We eventually insulated the mobile home, if you can call it that, by drilling holes near the ceiling and filling the walls with sawdust. Back in the early sixties, that was state of the art in mobile home insulation.

I can understand the appeal of briefly camping in sub-freezing temperatures so you can play in the snow, but sub-zero? Not a chance! Unless you like living in a refrigerator, because your furnace, running 24/7, probably can't keep the inside temperature much above freezing. On the other hand, you'l have more propane for your furnace because you won't need to run your fridge! A wood stove will help, but stoves put more of their heat out the chimney than into the trailer.

So, having done my duty by trying to dissuade you, here are some potentially helpful suggestions since you'll probably go ahead anyway…
Park where you've got lots of sun exposure. Especially morning sun.
Coat the trailer with something dark that you can remove later, so that it will absorb more heat than it reflects.
Make sure you've got a windbreak in the direction of prevailing winter winds.
Put a skirt around the base of the trailer to keep wind from blowing under it.
Use a heated freshwater line.

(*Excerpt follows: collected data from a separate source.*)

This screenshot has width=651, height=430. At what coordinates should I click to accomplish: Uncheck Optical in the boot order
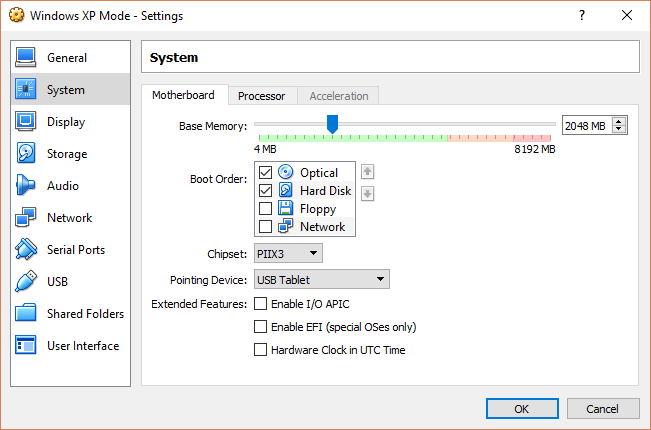[266, 172]
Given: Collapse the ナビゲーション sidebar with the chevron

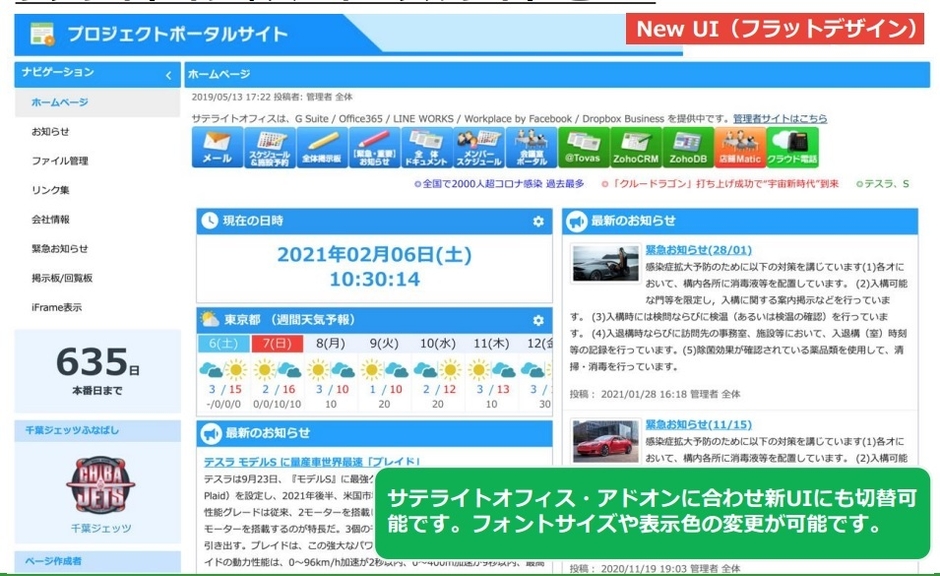Looking at the screenshot, I should tap(167, 73).
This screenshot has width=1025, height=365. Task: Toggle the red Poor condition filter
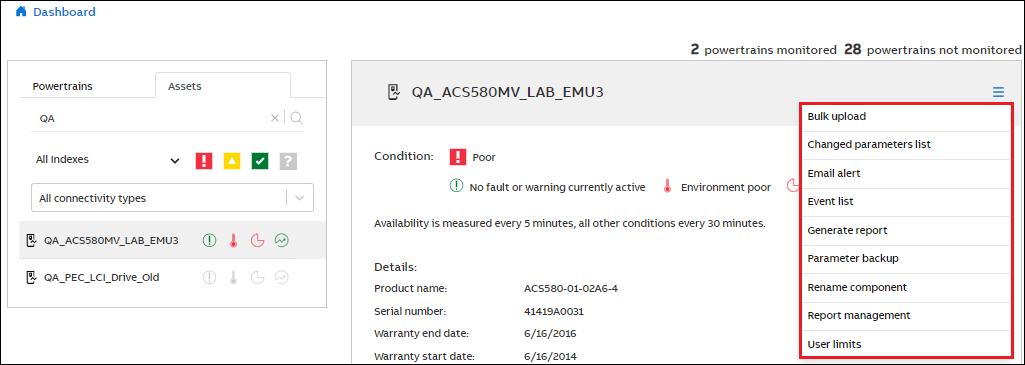coord(204,160)
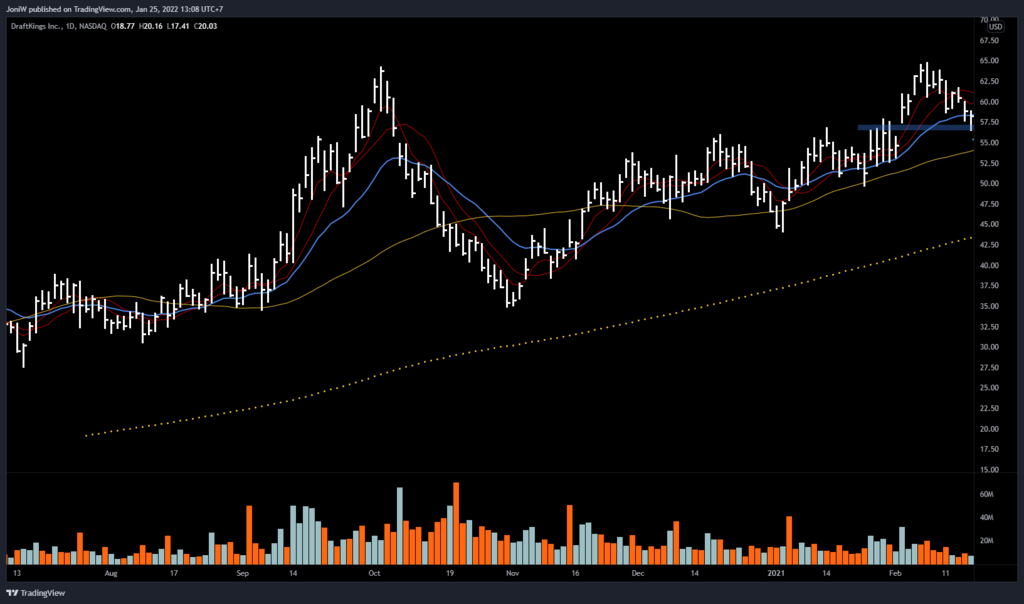Open the USD currency selector on the price axis

[996, 26]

Assuming, of course, the municipal service you're hooking up to isn't frozen. If it is, then even a heated hose won't help, and you'll be left with using bottled water bought at a store and carried back to the trailer inside the cab of your tow vehicle where it won't freeze en route.
Don't even think of using an awning. In fact, remove the awning and store it somewhere safe and warm.
No matter how cold it gets, leave at least one window cracked open for ventilation so you don't asphyxiate yourself with your wood stove.
Add the highest R-value insulation you can get, regardless of cost. Two layers of 10mm Prodex at a minimum. Don't forget to make insulated covers for your windows, too.
Don't use your holding tanks. At all. Even if they don't freeze, where will you dump them? The dump station will be frozen, and they won't have running water to rinse the hose. But if you do have a place to dump the tanks, store your slinky inside so the plastic doesn't crack from the cold.

Sub-zero camping will be a whole lot like living in a cave. Except you'd have fewer problems living in a cave.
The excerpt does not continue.